Serving Whitman County since 1877

Rich Lowry

The Party of Less Work

The Democrats once styled themselves the party of workers. Now, they are the party of people who would have been workers, if it hadn’t been for Obamacare.

The Congressional Budget Office released a new analysis of the economic effects of the health-care law that estimates that it will reduce the number of workers, in effect, by 2.5 million in 2024.

This unleashed a torrent of arguments from the Democrats implicitly denigrating the value of work. Perhaps not since Southern “fire-eaters” attacked Northern “wage slavery” in the mid-19th century has a good honest day’s work been talked about so dismissively.

The old jobs crisis was people not having jobs; the new jobs crisis is people having to work. The party devoted to combating inequality is now blithely unconcerned about a law discouraging people — especially people down the income scale — from earning more.
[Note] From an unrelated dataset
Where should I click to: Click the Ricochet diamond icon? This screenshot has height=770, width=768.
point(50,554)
So much for its championing of economic mobility.

A few caveats are in order: We aren’t talking about jobs that are eliminated in the usual sense of discouraging employers from hiring, as some Republican talking points suggested. And the 2.5 million number isn’t for jobs per se, but for “full-time equivalent” positions, i.e., the cumulative lost hours of millions of people deciding to work less.
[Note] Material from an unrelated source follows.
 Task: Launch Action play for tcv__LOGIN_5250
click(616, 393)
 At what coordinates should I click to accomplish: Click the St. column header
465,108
Nonetheless, the number is devastating. Democrats want to pass it all off as ending the “job lock” that keeps people in a job only to preserve their health insurance. There is a little something to this, but it isn’t the main problem. Obamacare has created a vast apparatus of subsidies, penalties and taxes that is effectively anti-work.
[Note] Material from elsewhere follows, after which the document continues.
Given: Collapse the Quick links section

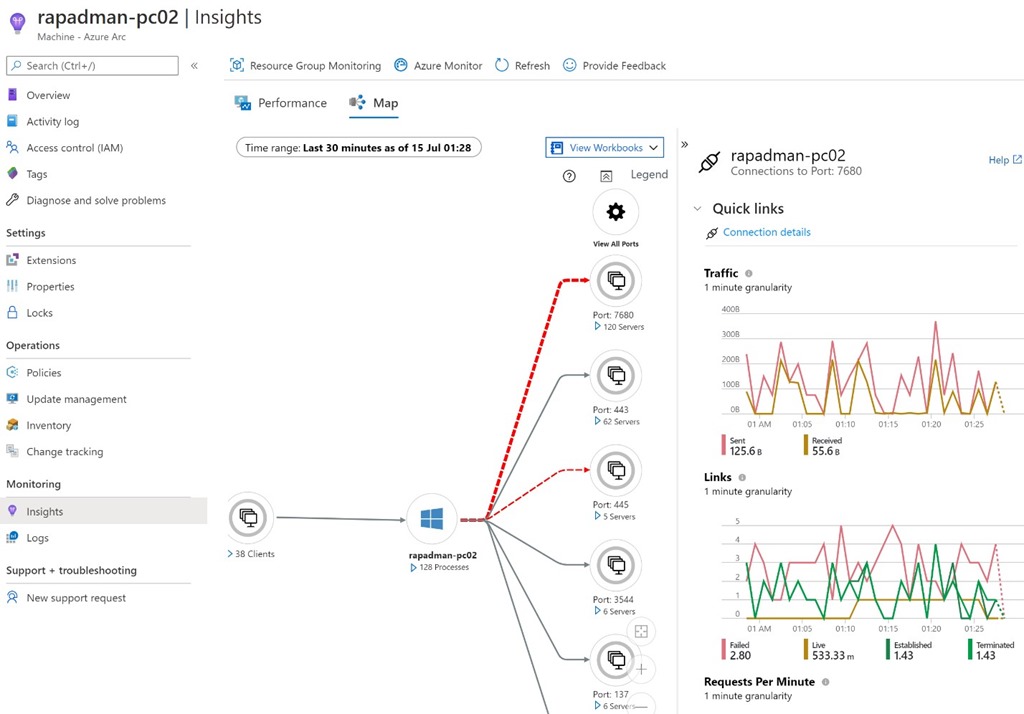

The CBO explains that Obamacare’s subsidies, by giving people more resources, allow “some people to maintain the same standard of living while working less.” And the way they phase out creates another disincentive, as “subsidies decline with rising income (and increase as income falls), thus making work less attractive.” The penalties and taxes, meanwhile, “will ultimately induce some workers to supply less labor.”

Democrats consider all this and pronounce themselves well-pleased. Rep. Mark Pocan, D-Wis., sees only upside in people working less: “What that means is instead they might be able to tuck their child in bed at night and read a bedtime story, or go to an activity, which means they’re better off.”

White House economic adviser Jason Furman made an inapt comparison. “Getting rid of Social Security and Medicare would cause more 95-year-olds to work,” he said. “You wouldn’t judge whether Social Security or Medicare are good or bad based on what they do to labor supply.”

No, you wouldn’t — because they are programs for the elderly. Discouraging work among 95-year-olds is different than discouraging work among people in the prime of their lives. No one told us when the bill was being considered that Obamacare would have some of the same effects as a retirement program.

The latest CBO numbers are part of the growing list of facts about Obamacare that, if they had been widely acknowledged before its passage, would have doomed it in Congress. But that debate seems so long ago. It was back when both political parties professed to be pro-work.

(Rich Lowry is editor of the National Review.)

(c) 2014 by King Features Synd., Inc.